For each combination of hyperparameter and each fold, DSS trains the model on K-1 folds and computes the evaluation metric on the last one. For each combination, DSS then computes the average metric across all folds. DSS keeps the hyperparameter combination that maximizes this average evaluation metric across folds and then retrains the model with this hyperparameter combination on the whole training set.

Note that if “Time-based ordering” is activated in the “Train/test split” section, the training set is split into K equally sized portions sorted according to the time variable, and the training splits are assembled in order to ignore samples posterior to each evaluation split so as to emulate a forecasting situation (see e.g. https://scikit-learn.org/stable/modules/generated/sklearn.model_selection.TimeSeriesSplit.html)

This method increases the training time (roughtly by K) but allows to train on the whole training set (and also decreases the uncertainty since it provides several values for the metric).

Note

The methodology for K-Fold cross-validation is the same as K-Fold cross-test but they serve different goals.
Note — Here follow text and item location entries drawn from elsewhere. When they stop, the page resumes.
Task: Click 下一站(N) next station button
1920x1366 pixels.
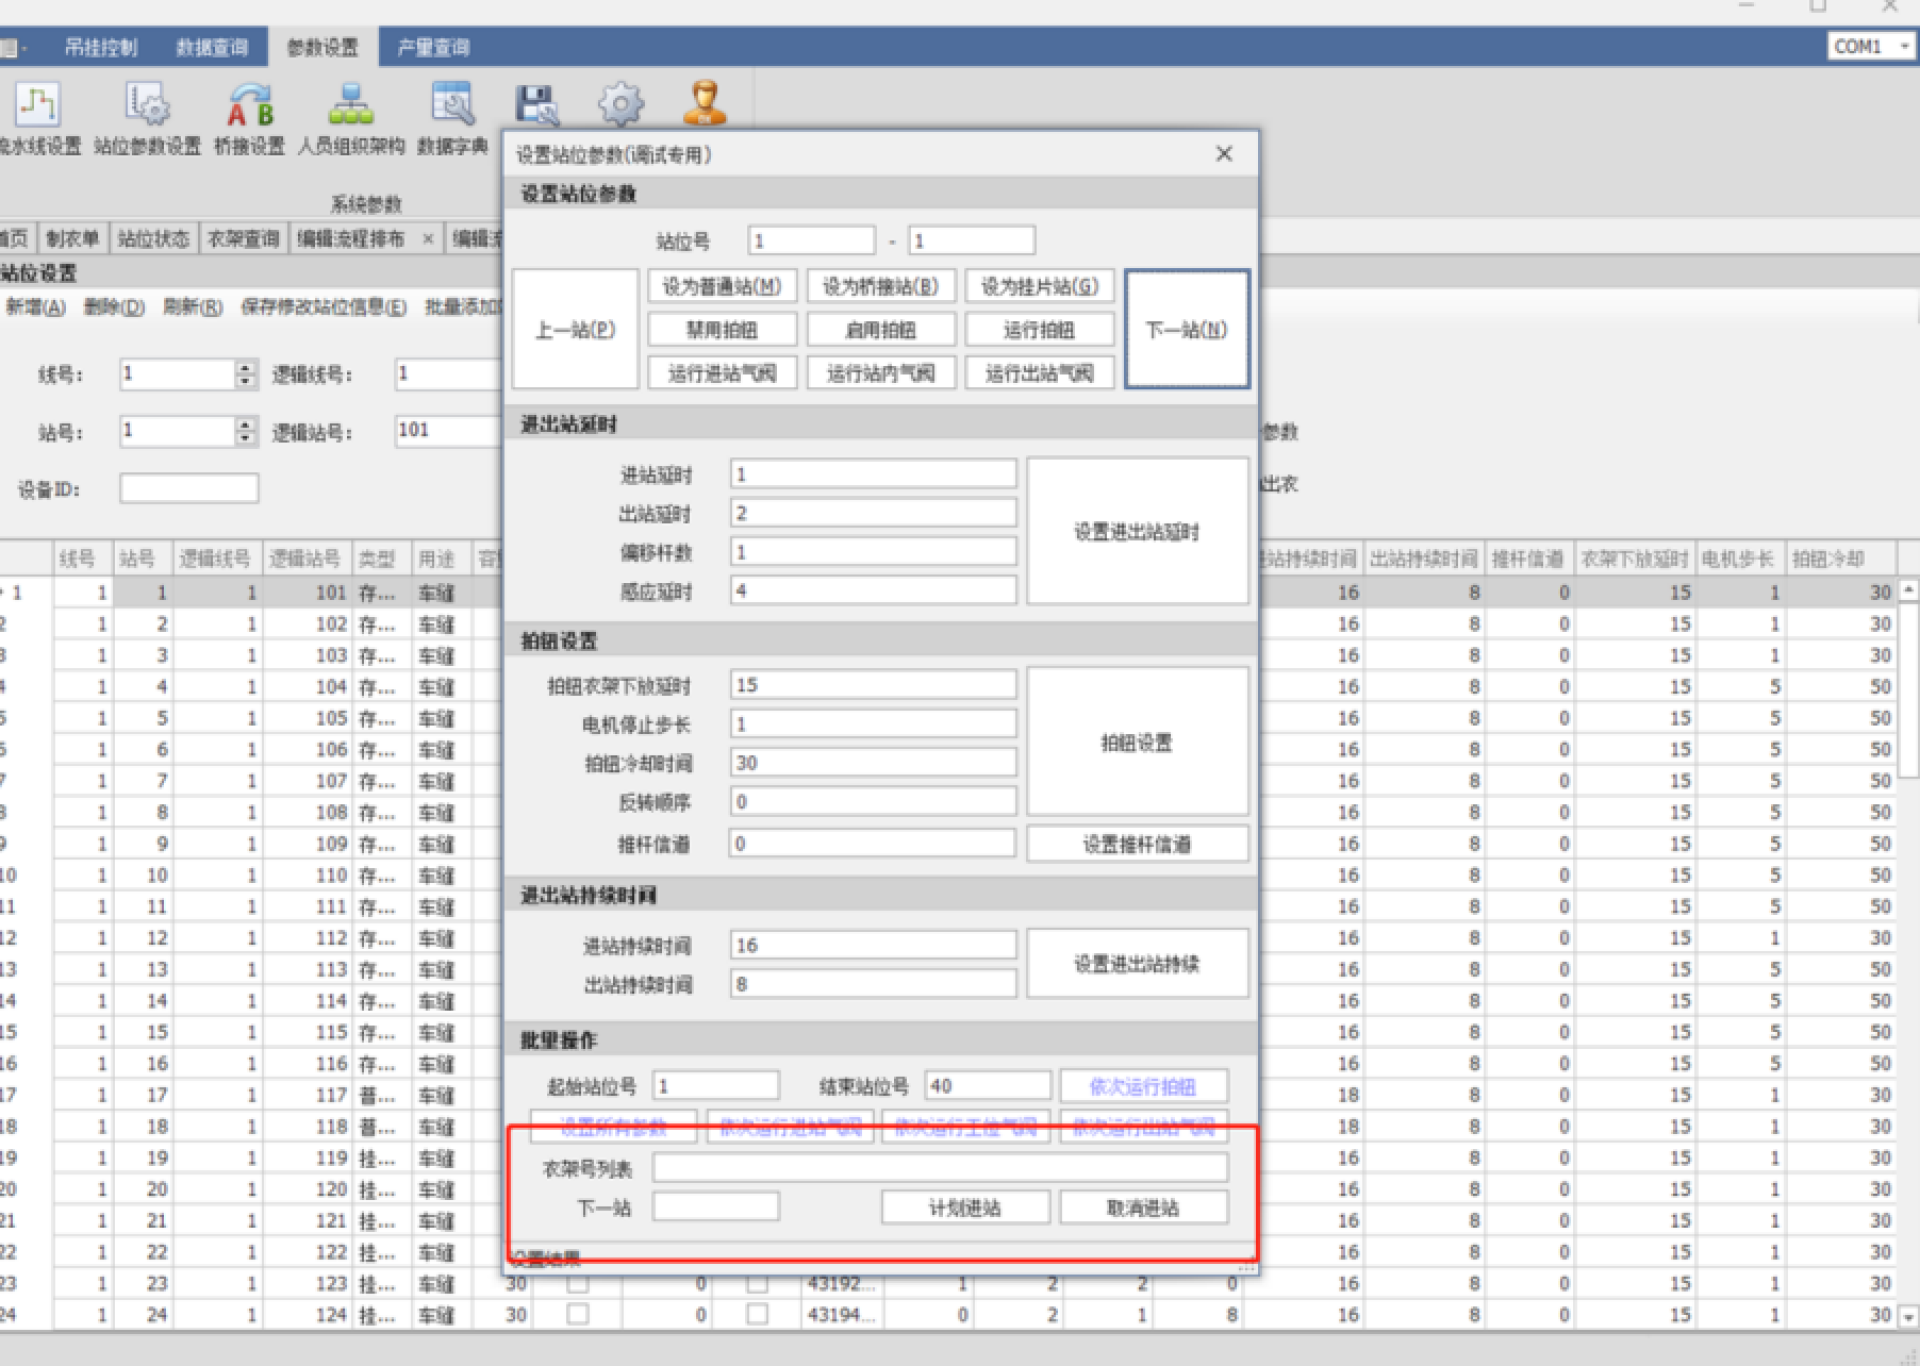Action: coord(1186,329)
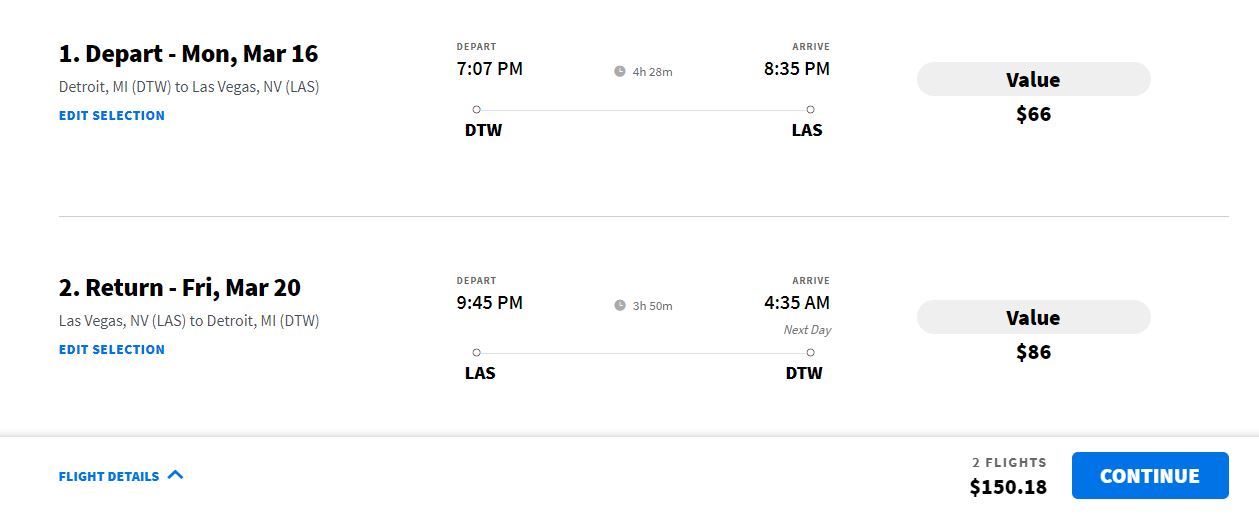Click the "Next Day" arrival note
Viewport: 1259px width, 516px height.
(807, 330)
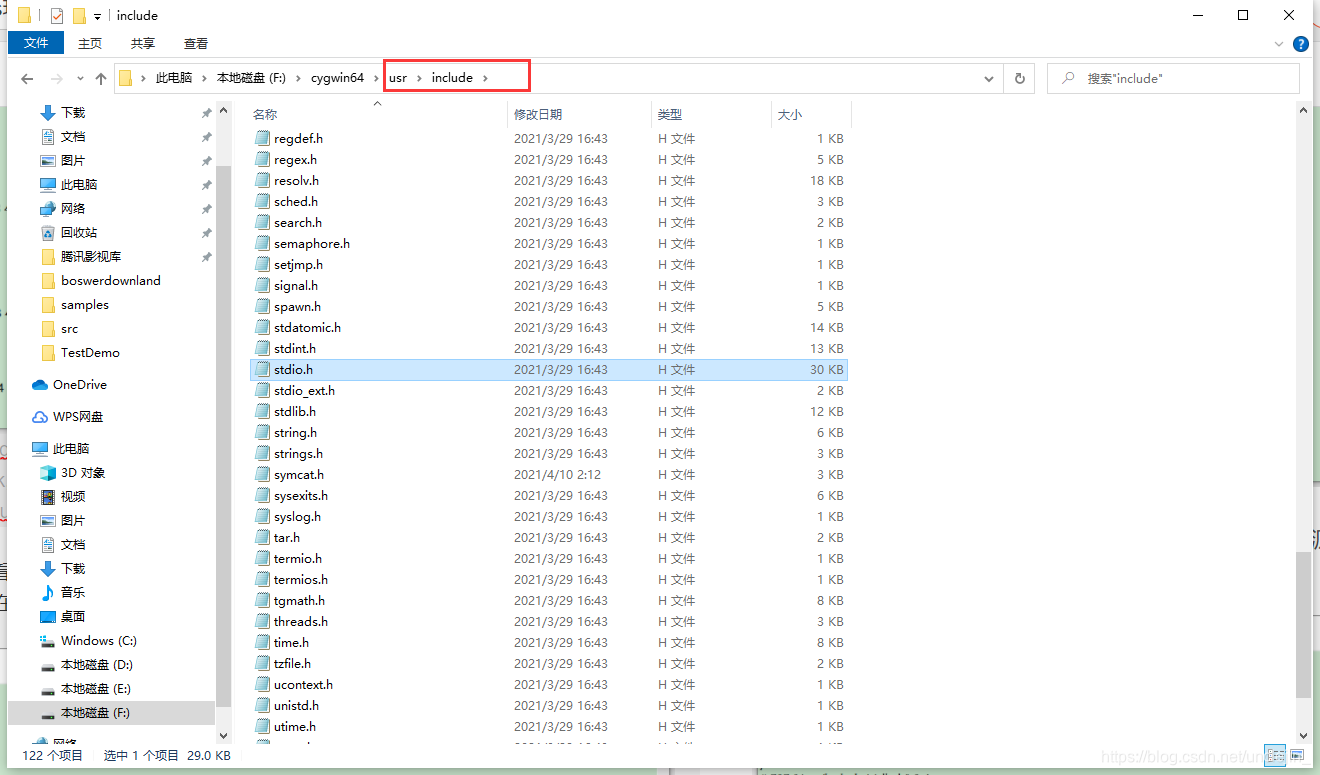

K-Fold cross-validation aims at finding the best hyperparameter combination. K-Fold cross-test aims at evaluating error margins on the final scores by using the test set.

#### K-Fold for both cross-test and cross-validation¶

When using K-fold strategy both for hyperparameter search (cross-validation) and for testing (cross-test), the following steps are applied for all algorithms:

1. Hyperparameter search: The dataset is split into K_val folds. For each combination of hyperparameter, a model is trained K_val times to find the best combination. Finally, the model with the best combination is retrained on the entire dataset. This will be the model used for deployment.
2. Test: The dataset is split again into K_test folds, independently from the previous step. The model with the best hyperparameter combination of Step 1 is trained and evaluated on the new test folds. The performance metric is reported as the average across test folds, with min-max values for estimating uncertainty.

The two steps are done independently, but are shared for all algorithms. Hence one algorithm is compared to another using the same folds.

The number of model trainings needed for a given algorithm to go through the two steps is:

$N_{trainings} = K_{test} + (N_{hyperparameters} * K_{val} + 1)$

#### Custom¶

Note

This only applies to the “Python in-memory” training engine

If you are using scikit-learn or XGBoost, you can provide a custom cross-validation object. This object must follow the protocol for cross-validation objects of scikit-Learn.

## Visualization of grid search results¶

If you have selected several hyperparameters for DSS to test, during training, DSS will show a graph of the evolution of the best cross-validation scores found so far. DSS only shows the best score found so far, so the graph will show “ever-improving” results, even though the latest evaluated model might not be good. If you hover over one of the points, you’ll see the evolution of hyperparameter values that yielded an improvement.

In the right part of the charts, you see final test scores for completed models (models for which the grid-search phase is done)

The timing that you see as X axis represents time spent training this particular algorithm. DSS does not train all algorithms at once, but each algorithm will have a 0-starting X axis.

Note

The scores that you are seeing in the left part of the chart are cross-validation scores on the cross-validation set. They cannot be directly compared to the test scores that you see in the right part.

• They are not computed on the same data set
• They are not computed with the same model (after grid-search, DSS retrains the model on the whole train set)

In this example:

• Even though XGBoost was better than Random Forest in the cross-validation set, ultimately on the test set (once trained on the whole dataset), Random forest won (this might indicate that the RF didn’t have enough data once the cross-validation set was out)
• The ANN scored 0.83 on the cross-validation set, but its final score on the test set was slightly lower at 0.812

### In a model¶

Once a model is done training, you can also view the impact of each individual hyperparameter value on the final score and training time. This information is displayed both as a graph and a data table that you can export.